WORK REQUIRED
Would you restate all the entries exactly, leaving nothing out?

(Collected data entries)
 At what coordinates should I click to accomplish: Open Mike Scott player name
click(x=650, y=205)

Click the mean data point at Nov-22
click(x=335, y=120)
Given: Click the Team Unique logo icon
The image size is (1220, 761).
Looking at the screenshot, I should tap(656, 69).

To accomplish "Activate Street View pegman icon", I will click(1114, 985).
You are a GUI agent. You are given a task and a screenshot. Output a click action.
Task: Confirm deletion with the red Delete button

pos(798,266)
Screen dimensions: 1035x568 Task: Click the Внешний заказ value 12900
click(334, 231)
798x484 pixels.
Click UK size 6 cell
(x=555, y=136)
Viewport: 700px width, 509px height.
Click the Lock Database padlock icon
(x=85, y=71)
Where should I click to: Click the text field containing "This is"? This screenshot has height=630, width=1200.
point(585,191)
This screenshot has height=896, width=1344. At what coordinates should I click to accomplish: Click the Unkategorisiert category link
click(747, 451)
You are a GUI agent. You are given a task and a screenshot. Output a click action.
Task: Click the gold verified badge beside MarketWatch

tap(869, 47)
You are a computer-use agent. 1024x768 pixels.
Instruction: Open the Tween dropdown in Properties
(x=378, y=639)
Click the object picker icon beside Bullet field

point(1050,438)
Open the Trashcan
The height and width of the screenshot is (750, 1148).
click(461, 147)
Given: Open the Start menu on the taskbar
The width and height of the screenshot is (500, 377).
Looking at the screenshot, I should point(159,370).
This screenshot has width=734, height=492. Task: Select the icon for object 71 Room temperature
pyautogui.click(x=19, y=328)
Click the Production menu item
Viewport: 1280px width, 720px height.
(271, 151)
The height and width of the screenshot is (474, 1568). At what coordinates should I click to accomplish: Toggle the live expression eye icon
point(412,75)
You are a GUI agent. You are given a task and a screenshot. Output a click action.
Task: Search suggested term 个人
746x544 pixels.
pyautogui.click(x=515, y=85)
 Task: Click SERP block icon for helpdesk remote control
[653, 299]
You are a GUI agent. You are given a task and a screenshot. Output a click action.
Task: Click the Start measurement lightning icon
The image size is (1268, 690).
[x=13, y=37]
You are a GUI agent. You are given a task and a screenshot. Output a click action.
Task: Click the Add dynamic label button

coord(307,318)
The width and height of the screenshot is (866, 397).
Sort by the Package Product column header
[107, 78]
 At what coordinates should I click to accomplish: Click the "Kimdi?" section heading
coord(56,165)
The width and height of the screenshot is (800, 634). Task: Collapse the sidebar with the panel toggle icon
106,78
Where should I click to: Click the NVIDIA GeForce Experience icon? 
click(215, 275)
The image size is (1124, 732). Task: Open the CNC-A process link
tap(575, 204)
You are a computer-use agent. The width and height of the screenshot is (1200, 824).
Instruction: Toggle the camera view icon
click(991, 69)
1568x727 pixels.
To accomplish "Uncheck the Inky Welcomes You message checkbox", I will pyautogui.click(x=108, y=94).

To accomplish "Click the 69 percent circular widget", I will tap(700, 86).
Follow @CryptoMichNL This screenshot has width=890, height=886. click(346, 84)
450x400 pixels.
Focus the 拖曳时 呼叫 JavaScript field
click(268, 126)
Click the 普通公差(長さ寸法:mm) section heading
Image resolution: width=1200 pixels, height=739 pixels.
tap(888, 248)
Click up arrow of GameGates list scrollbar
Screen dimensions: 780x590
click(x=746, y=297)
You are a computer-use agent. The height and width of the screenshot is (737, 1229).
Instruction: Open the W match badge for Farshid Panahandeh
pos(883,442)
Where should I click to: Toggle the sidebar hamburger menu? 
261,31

TASK RESPONSE
 At what coordinates should I click to accomplish: Open Mike Scott player name
click(x=650, y=205)

Click the mean data point at Nov-22
click(x=335, y=120)
Given: Click the Team Unique logo icon
The image size is (1220, 761).
Looking at the screenshot, I should tap(656, 69).

To accomplish "Activate Street View pegman icon", I will click(1114, 985).
You are a GUI agent. You are given a task and a screenshot. Output a click action.
Task: Confirm deletion with the red Delete button

pos(798,266)
Screen dimensions: 1035x568 Task: Click the Внешний заказ value 12900
click(334, 231)
798x484 pixels.
Click UK size 6 cell
(x=555, y=136)
Viewport: 700px width, 509px height.
Click the Lock Database padlock icon
(x=85, y=71)
Where should I click to: Click the text field containing "This is"? This screenshot has height=630, width=1200.
point(585,191)
This screenshot has height=896, width=1344. At what coordinates should I click to accomplish: Click the Unkategorisiert category link
click(747, 451)
You are a GUI agent. You are given a task and a screenshot. Output a click action.
Task: Click the gold verified badge beside MarketWatch

tap(869, 47)
You are a computer-use agent. 1024x768 pixels.
Instruction: Open the Tween dropdown in Properties
(x=378, y=639)
Click the object picker icon beside Bullet field

point(1050,438)
Open the Trashcan
The height and width of the screenshot is (750, 1148).
click(461, 147)
Given: Open the Start menu on the taskbar
The width and height of the screenshot is (500, 377).
Looking at the screenshot, I should point(159,370).
This screenshot has width=734, height=492. Task: Select the icon for object 71 Room temperature
pyautogui.click(x=19, y=328)
Click the Production menu item
Viewport: 1280px width, 720px height.
(271, 151)
The height and width of the screenshot is (474, 1568). At what coordinates should I click to accomplish: Toggle the live expression eye icon
point(412,75)
You are a GUI agent. You are given a task and a screenshot. Output a click action.
Task: Search suggested term 个人
746x544 pixels.
pyautogui.click(x=515, y=85)
 Task: Click SERP block icon for helpdesk remote control
[653, 299]
You are a GUI agent. You are given a task and a screenshot. Output a click action.
Task: Click the Start measurement lightning icon
The image size is (1268, 690).
[x=13, y=37]
You are a GUI agent. You are given a task and a screenshot. Output a click action.
Task: Click the Add dynamic label button

coord(307,318)
The width and height of the screenshot is (866, 397).
Sort by the Package Product column header
[107, 78]
 At what coordinates should I click to accomplish: Click the "Kimdi?" section heading
coord(56,165)
The width and height of the screenshot is (800, 634). Task: Collapse the sidebar with the panel toggle icon
106,78
Where should I click to: Click the NVIDIA GeForce Experience icon? 
click(215, 275)
The image size is (1124, 732). Task: Open the CNC-A process link
tap(575, 204)
You are a computer-use agent. The width and height of the screenshot is (1200, 824).
Instruction: Toggle the camera view icon
click(991, 69)
1568x727 pixels.
To accomplish "Uncheck the Inky Welcomes You message checkbox", I will pyautogui.click(x=108, y=94).

To accomplish "Click the 69 percent circular widget", I will tap(700, 86).
Follow @CryptoMichNL This screenshot has width=890, height=886. click(346, 84)
450x400 pixels.
Focus the 拖曳时 呼叫 JavaScript field
click(268, 126)
Click the 普通公差(長さ寸法:mm) section heading
Image resolution: width=1200 pixels, height=739 pixels.
tap(888, 248)
Click up arrow of GameGates list scrollbar
Screen dimensions: 780x590
click(x=746, y=297)
You are a computer-use agent. The height and width of the screenshot is (737, 1229).
Instruction: Open the W match badge for Farshid Panahandeh
pos(883,442)
Where should I click to: Toggle the sidebar hamburger menu? 
261,31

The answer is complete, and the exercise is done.